Astrauskas também analisa essa questão. “No Caged, pela metodologia antiga, não entravam os trabalhos temporários. No eSocial, que é a nova metodologia, entram os trabalhos temporários. Isso ajuda a explicar uma parte desse número tão bonito que a gente viu em janeiro e fevereiro de geração de empregos.”
Bergo acrescenta outro ponto: o Programa Emergencial de Manutenção do Emprego (BEm), lançado pelo governo na pandemia e que permitiu redução de salários e jornadas para evitar demissões. “Muitos empregados ficaram recebendo seguro-desemprego e agora em janeiro retornaram. Isso acabou inflando um pouco o número de janeiro”, comenta.
Pnad ou Caged: qual é mais preciso?
O economista avalia que, comparando as duas pesquisas, é possível dizer que “a Pnad vai mostrar um cenário mais próximo da realidade” que o Caged. “Na Pnad, você tem um retrato não só do mercado de trabalho, mas das pessoas eu procuram também. Tem a fotografia dos desempregados e dos desalentados, que são as pessoas que desistiram de procurar emprego pela questão da pandemia. Isso tem que ser levado em consideração.”
O número de desalentados (pessoas que desistiram de procurar emprego) em janeiro era de 5,9 milhões de pessoas, segundo a Pnad.

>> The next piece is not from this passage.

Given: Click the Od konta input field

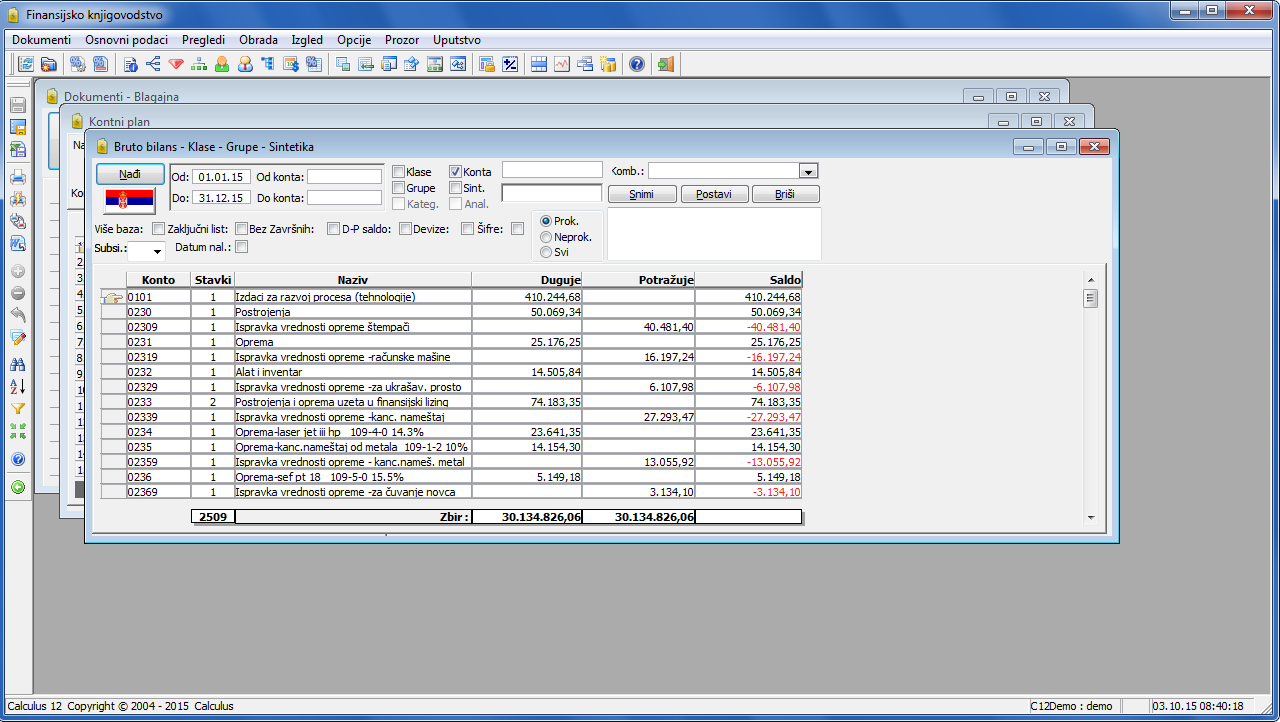Looking at the screenshot, I should tap(344, 177).
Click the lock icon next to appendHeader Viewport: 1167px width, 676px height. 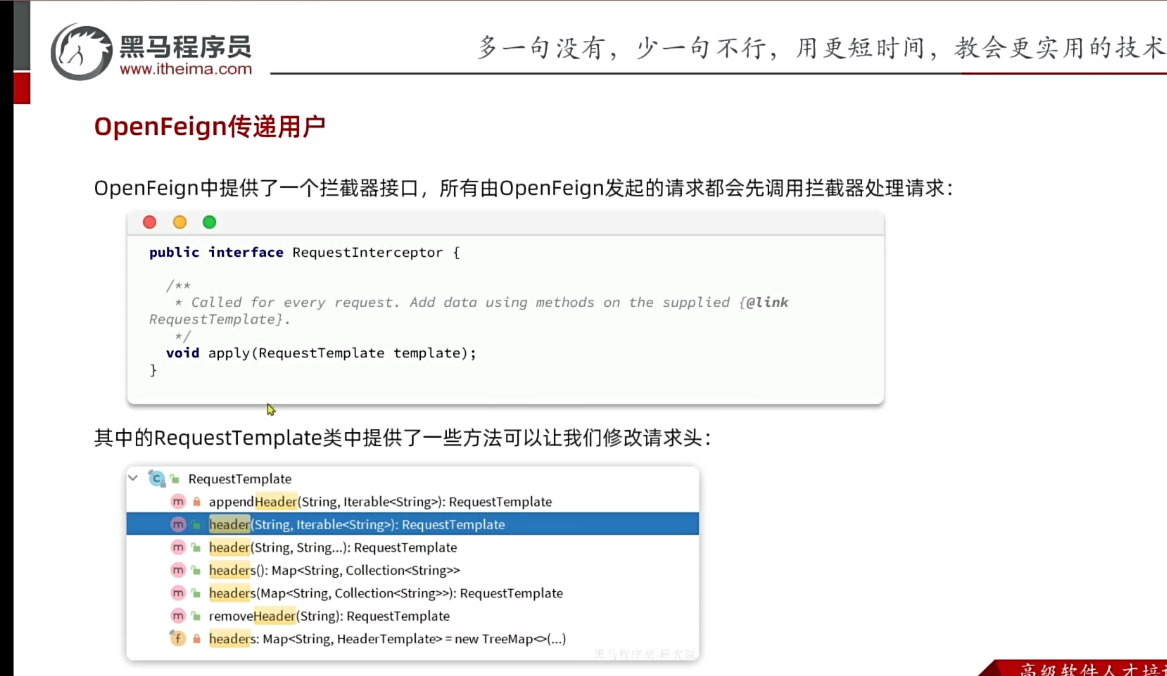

Pela metodologia do IBGE, essas pessoas não entram na taxa de desemprego, o que faz com que os economistas apontem que o problema da falta de trabalho possa ser ainda maior do que mostra o dado.
Além disso, a pesquisa monitora outras situações classificadas como subutilização do trabalho, como pessoas que trabalham menos de 40 horas por semana ou que poderiam estar ocupadas e não estão por motivos variados. Em janeiro, o número de subutilizados ficou em 32,4 milhões de pessoas.
Considerando os dados trazidos pelas duas pesquisas, Astrauskas opina que “a situação de emprego a Pnad retrata bem melhor que o Caged neste momento”.
Sobre a geração de empregos registrada pelo Caged em plena crise da pandemia, ele diz: “É difícil imaginar, parece um contrassenso. Está surgindo emprego e as empresas estão todas fechadas? De onde vem isso? De onde vem o milagre? Para onde não estamos olhando? Na verdade, não é que não estamos olhando. Os dados não estão chegando da maneira redonda para fazer estatística.”